Tonno rosso sottomisura Maxi sequestro a Palermo
Sequestrati 186 esemplari di cui 45 sottodimensionati. Un'operazione congiunta tra Polizia di Stato e Guardia costiera ha portato al sequestro di più di 5 tonnellate di tonno rosso pescato illecitamente da unità prive di autorizzazione per tale pesca, per un valore sul mercato di oltre 125mila euro
PALERMO - Oltre 5 tonnellate di tonno rosso pescato illecitamente e del valore sul mercato di circa 125mila euro, sono state sequestrate dalla Squadra nautica della questura di Palermo e dalla Capitaneria di Porto. Gran parte del pesce era a bordo di due pescherecci di Porticello, i cui responsabili sono stati denunciati. I tonni erano sotto la taglia minima fissata dalla legge per la pesca. Cinque i verbali amministrativi elevati a carico di un motopesca di Porticello e di un'unità appoggio utilizzata per trasbordare i tonni da un altro peschereccio non ancora identificato. Altri tonni sono stati recuperati in mare, assicurati a una boa galleggiante, da motovedette della Guardia Costiera.
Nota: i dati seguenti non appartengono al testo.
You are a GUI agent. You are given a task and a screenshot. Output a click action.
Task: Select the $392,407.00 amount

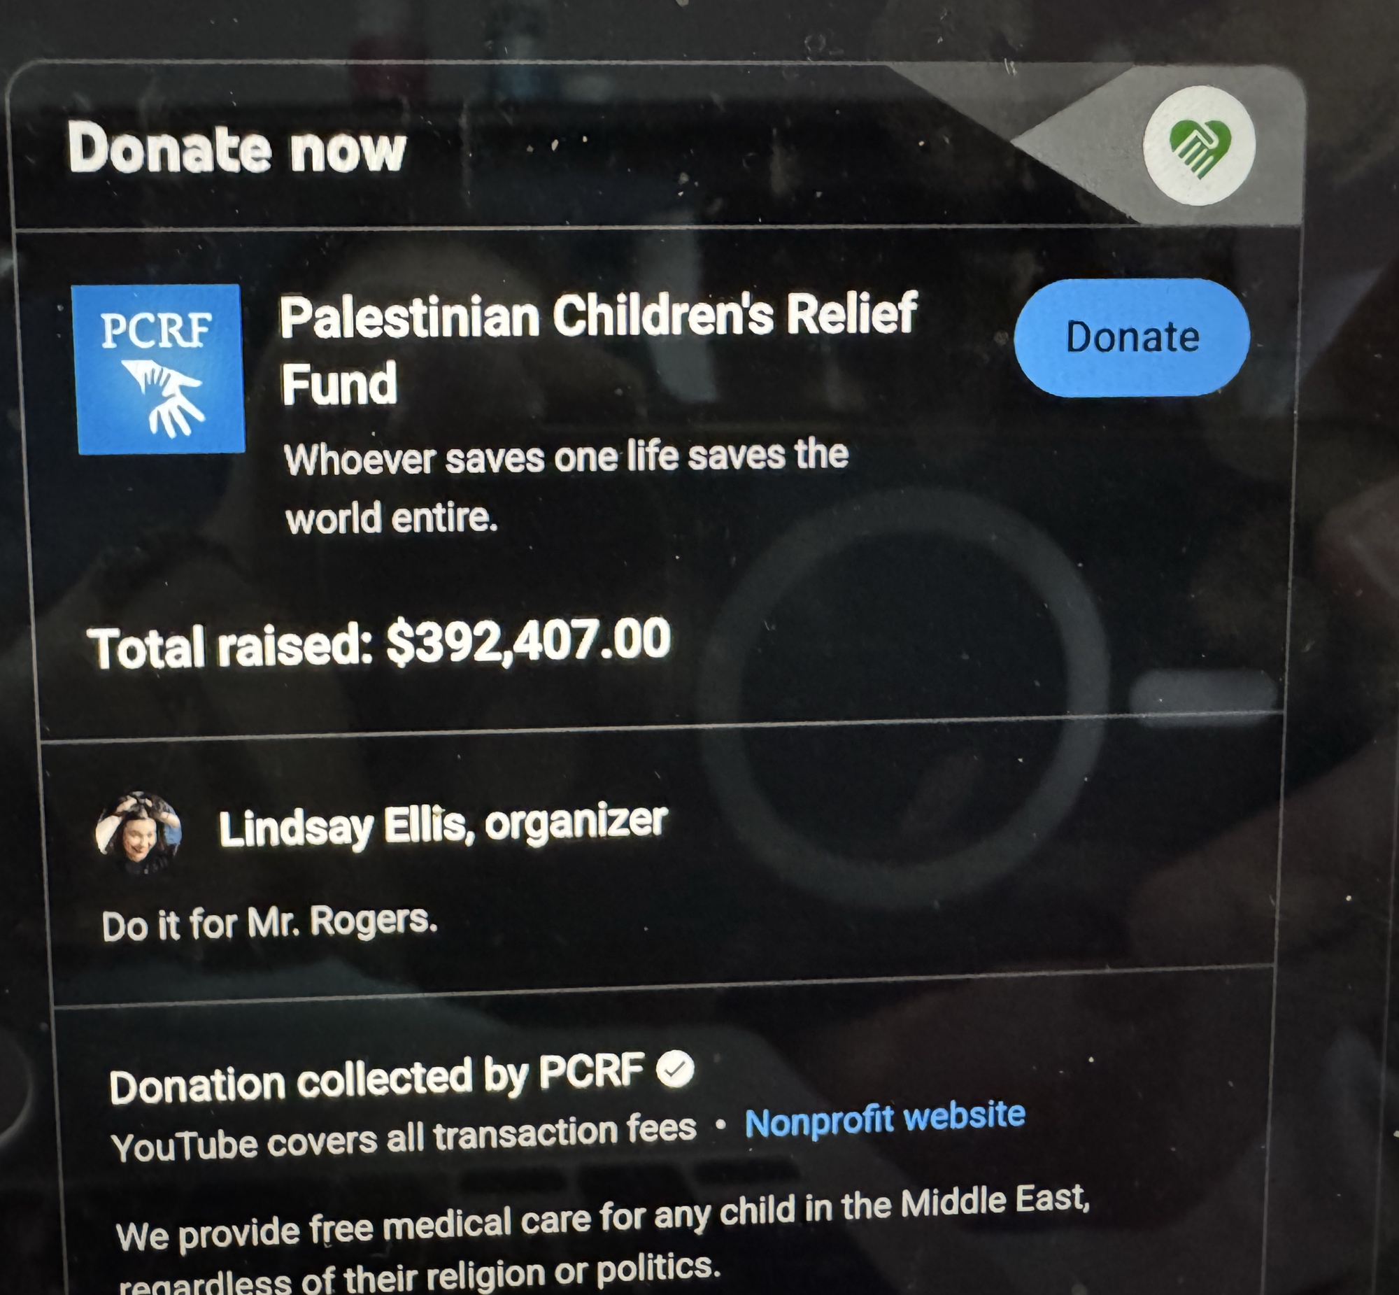(529, 639)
Il pescato, è stato esaminato da un veterinario dell'Asp che lo ha ritenuto commestibile ed è stato quindi donato in beneficenza, su disposizione della Procura della Repubblica di Termini Imerese.«Quando dico, e insisto nel dirlo sempre e ovunque, - ha sottolineato il ministro delle Politiche agricole alimentari e forestali Giancarlo Galan che è indispensabile applicare pratiche assolutamente rispettose della legalità, penso a scandali ambientali come quello scoperto dalla Guardia Costiera di Palermo che ha portato a segno, assieme alle forze di polizia, un'importantissima operazione contro pescatori abusivi e quindi criminali cui sono stati sequestrati 186 esemplari di tonno rosso. Di qui il mio incitamento agli uomini e alle donne della Guardia Costiera a proseguire nella loro validissima opera a tutela del nostro patrimonio ittico. Un patrimonio che va tutelato e rispettato secondo quanto previsto dalle norme comunitarie e dalle nostre leggi».